Chapterhouse Comics is looking to change that. Launched in 2015 as the new publisher of fellow Canadian creation Captain Canuck, the so-called “Chapterverse” has steadily grown over the past few years, absorbing forgotten characters from Canadian comics past to join their shared continuity. Freelance, naturally, was one of them.
But this Freelance is quite different from his classic iteration. Reimagined by Andrew Wheeler (Another Castle) and Jim Zub (Wayward) as a gay, Bond-esque superhero, Chapterhouse’s Freelance offers something unique to an underserved demographic in comics — but that’s not to say the title won’t appeal to anybody outside the queer spectrum.
Freelance Vol. 1: Angel of the Abyss benefits from its shared pedigree of Wheeler and Zub. Wheeler, the former Editor-in-Chief of Comics Alliance, has been vocal about LGBTQ representation in comics for quite some time, Freelance very much feels like a mission statement on the subject — namely, that queer superheroes are just as interesting (and worthy) as straight ones. Themes of queerness previously showed up in his aforementioned Another Castle, but it’s definitely at the forefront here, and Freelance is all the better for it.
Zub, on the other hand, has quickly become one of Marvel’s most exciting new talents in recent years. Shortly after the debut of Freelance, he began a fantastic little run on Uncanny Avengers that parlayed into the main Avengers title, with him co-writing the current “No Surrender” storyline. (He’s also just been announced as the new writer of Champions, which I’m very excited for.) Zub’s clear knack for superhero fiction —especially the soapier, relationship-based elements that many writers shy away from— definitely bolsters Wheeler’s, and they’re a great match for one another here.
Without giving anything away, a key relationship from the original Freelance comics has been switched to reflect his updated sexuality, and when they get their big romantic moment, it’s exceedingly satisfying. Queer people are exposed to hetero romance and sexuality all the time in fiction, so it’s really, really refreshing to see a gay superhero like Freelance have a badass career and get the guy. Queer power fantasies!
Also, Wheeler and Zub’s script allows for plenty of beefcake and gratuitous levels of nudity, so… thanks for that, fellas.

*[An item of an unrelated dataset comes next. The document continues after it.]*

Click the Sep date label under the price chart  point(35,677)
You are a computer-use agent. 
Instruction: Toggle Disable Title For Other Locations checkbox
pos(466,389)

Speaking of that visual component, Vaneda Vireak & Cindy Leong’s art is another asset to Freelance. A bit looser than the kind of superhero art you’d see at Marvel or DC, their shared aesthetic is a good reflection of the character; a swashbuckler with pulpy origins like Freelance benefits from kinetic art. Their art is also very colorful, and since we’re dealing with a gay superhero, it only makes sense to present his world in rainbow-tastic palette. There’s specifically lots of pink and purple throughout, and anybody who knows their queer history is well-aware how significant those hues are to the LGBTQ community.
And the beefcake I mentioned above? It’s good. Love me some beefcake on handsome men.
Buy it! The world definitely needs more queer superheroes —perhaps now more than ever— and Freelance Vol. 1 is a fine introduction to one of the North’s most promising newcomers.